-- Set problem 1 --
Reproduce the part of the Quiz Show review between "It is truth" and "the medium’s core.", inclusive, with no changes.

-- Text passage --
········
Quiz Show and the Lies TV Tells Us

Oct 8th, 2019 Joseph Allen
Quiz Show and the Lies TV Tells Us

Quiz Show opens with a sale. Its first scene follows investigator Dick Goodwin (Rob Morrow) as he speaks with a car salesman about the latest and greatest Chrysler 300. He learns about its features: a state-of-the-art radio, 17 coats of paint, and more power than anyone in Washington. The salesman does his job. We never find out whether what he says is true, but that doesn’t matter. He just wants you to buy what he’s selling.

It is truth that Quiz Show, Robert Redford’s 1994 film about a television scandal from the 1950s, is most obsessed with. It’s laser-focused on the lies that TV feeds its audiences every night. Most of these lies are (or at least seem) harmless. But in revealing them, Redford suggests that there’s something rotten at the medium’s core.

The film focuses on Twenty-One, one of the era’s most popular quiz shows. The show’s rules don’t matter much. What does matter is who’s in the soundproof boxes at the show’s center, competing with one another to answer a variety of questions. More specifically, what matters is whether they connect with home audiences. That’s the reason, the film suggests, that some contestants were given the answers to questions in advance.
········
-- Task material --
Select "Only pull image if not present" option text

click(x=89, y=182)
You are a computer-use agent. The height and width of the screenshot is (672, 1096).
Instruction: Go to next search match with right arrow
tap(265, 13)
········
-- Set problem 2 --
Write out all of the rows above exactly as they appear, line for line.

-- Exercise answer 1 --
It is truth that Quiz Show, Robert Redford’s 1994 film about a television scandal from the 1950s, is most obsessed with. It’s laser-focused on the lies that TV feeds its audiences every night. Most of these lies are (or at least seem) harmless. But in revealing them, Redford suggests that there’s something rotten at the medium’s core.

-- Exercise answer 2 --
Select "Only pull image if not present" option text

click(x=89, y=182)
You are a computer-use agent. The height and width of the screenshot is (672, 1096).
Instruction: Go to next search match with right arrow
tap(265, 13)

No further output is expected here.